Carlo Fassi, a figure skating legend who coached Peggy Fleming, Dorothy Hamill, John Curry and Robin Cousins to Olympic gold medals, died today after suffering a heart attack at the world figure skating championships. He was 67.

Fassi collapsed at Malley Sports Center before he was to attend the practice session of U.S. skater Nicole Bobek, whom he was coaching. Bobek practiced without knowing Fassi's condition, and, after being told that her coach had died, she decided she would not withdraw from the women's competition, which begins Friday. She even practiced briefly this evening with Cousins, the 1980 Olympic gold medalist, beside the boards to assist her. He will act as her coach during the competition.

Fassi "was always here for me and he always cared," Bobek said, her voice cracking with emotion. "He took the place of being a father for me. . . . From what I heard, one of Carlo's last words were to Christa {his wife}, asking her to please be with me for my competition. We all love him and we will miss him."

Fassi, who was born in Milan in 1929, won a bronze medal at the 1953 world championships and twice won European titles.

He became a coach, and moved to the United States to find work after the entire U.S. figure skating team and many top coaches were killed in a plane crash on the way to the world championships in 1961.

One of his first pupils was a California teenager named Peggy Fleming. Fassi began coaching Fleming in 1965. Three years later, Fleming was the Olympic gold medalist.

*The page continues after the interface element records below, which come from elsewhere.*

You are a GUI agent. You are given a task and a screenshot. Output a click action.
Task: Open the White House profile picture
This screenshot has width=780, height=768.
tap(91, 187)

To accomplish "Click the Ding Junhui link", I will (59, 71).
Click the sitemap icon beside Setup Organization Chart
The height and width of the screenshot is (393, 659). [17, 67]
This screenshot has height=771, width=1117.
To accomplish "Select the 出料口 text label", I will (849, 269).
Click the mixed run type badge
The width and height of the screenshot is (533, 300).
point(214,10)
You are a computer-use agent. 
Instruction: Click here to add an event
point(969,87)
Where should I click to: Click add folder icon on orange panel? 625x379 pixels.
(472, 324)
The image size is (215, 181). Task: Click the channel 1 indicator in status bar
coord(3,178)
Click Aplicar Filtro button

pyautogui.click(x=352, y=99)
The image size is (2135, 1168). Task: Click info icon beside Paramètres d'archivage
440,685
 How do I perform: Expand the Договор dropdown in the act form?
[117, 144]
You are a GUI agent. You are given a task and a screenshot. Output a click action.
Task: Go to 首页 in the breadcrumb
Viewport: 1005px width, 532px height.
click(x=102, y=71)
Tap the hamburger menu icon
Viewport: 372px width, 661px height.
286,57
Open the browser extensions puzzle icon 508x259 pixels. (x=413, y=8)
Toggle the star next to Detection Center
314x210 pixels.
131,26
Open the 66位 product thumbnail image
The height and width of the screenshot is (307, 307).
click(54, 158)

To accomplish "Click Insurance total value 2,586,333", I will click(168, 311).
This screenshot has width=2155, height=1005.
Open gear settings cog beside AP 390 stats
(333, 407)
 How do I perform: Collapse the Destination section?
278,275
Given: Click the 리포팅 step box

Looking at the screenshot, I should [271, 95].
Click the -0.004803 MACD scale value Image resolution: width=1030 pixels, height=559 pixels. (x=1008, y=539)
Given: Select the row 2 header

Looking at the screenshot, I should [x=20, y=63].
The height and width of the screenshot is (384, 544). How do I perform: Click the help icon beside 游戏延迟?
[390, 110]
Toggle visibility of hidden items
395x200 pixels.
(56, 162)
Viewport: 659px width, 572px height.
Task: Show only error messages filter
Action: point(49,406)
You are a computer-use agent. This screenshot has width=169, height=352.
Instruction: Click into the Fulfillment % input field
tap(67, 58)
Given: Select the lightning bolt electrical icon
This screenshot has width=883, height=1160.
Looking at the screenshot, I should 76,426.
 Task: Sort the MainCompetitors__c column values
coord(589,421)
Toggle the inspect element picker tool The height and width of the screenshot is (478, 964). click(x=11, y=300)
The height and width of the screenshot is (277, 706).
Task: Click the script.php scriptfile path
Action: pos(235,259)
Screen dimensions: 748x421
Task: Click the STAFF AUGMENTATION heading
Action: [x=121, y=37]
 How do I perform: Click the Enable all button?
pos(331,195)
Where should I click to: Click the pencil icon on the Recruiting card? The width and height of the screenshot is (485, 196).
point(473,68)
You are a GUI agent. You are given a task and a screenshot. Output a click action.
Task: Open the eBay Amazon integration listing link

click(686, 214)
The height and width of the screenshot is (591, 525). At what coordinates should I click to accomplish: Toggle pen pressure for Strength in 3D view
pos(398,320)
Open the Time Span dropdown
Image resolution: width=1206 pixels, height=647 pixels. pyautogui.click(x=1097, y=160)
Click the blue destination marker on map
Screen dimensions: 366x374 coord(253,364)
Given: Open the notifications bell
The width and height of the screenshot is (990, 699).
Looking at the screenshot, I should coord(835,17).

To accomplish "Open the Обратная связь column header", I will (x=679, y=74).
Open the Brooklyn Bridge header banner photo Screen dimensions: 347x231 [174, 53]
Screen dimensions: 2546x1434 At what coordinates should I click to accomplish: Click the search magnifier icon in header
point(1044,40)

"He really knew how to draw out the best in his students so they had their own identity," said Fleming, here to announce the world championships for ABC Sports. "He was a very special individual to be able to handle all the different personalities he did and bring out such high quality again and again and again."

Fassi, who was fluent in three languages, was known for an uncanny ability to lobby the judges on behalf of his skaters, especially during the days of the compulsory school figures, which were eliminated in 1990. He also ended up with some of the world's best skaters. For 30 years, he put the finishing touches on dozens of superb skaters.

"I'm certainly very grateful to have had him in my life," Fleming said. "And he forever changed it."

Fassi, who coached for years in Colorado Springs and most recently was based in Lake Arrowhead, Calif., is survived by Christa and three children.

Russian Pair Leads: In the original dance, Oksana Grishuk and Evgeny Platov of Russia stayed in the lead, with Americans Elizabeth Punsalan and Jerod Swallow remaining in sixth.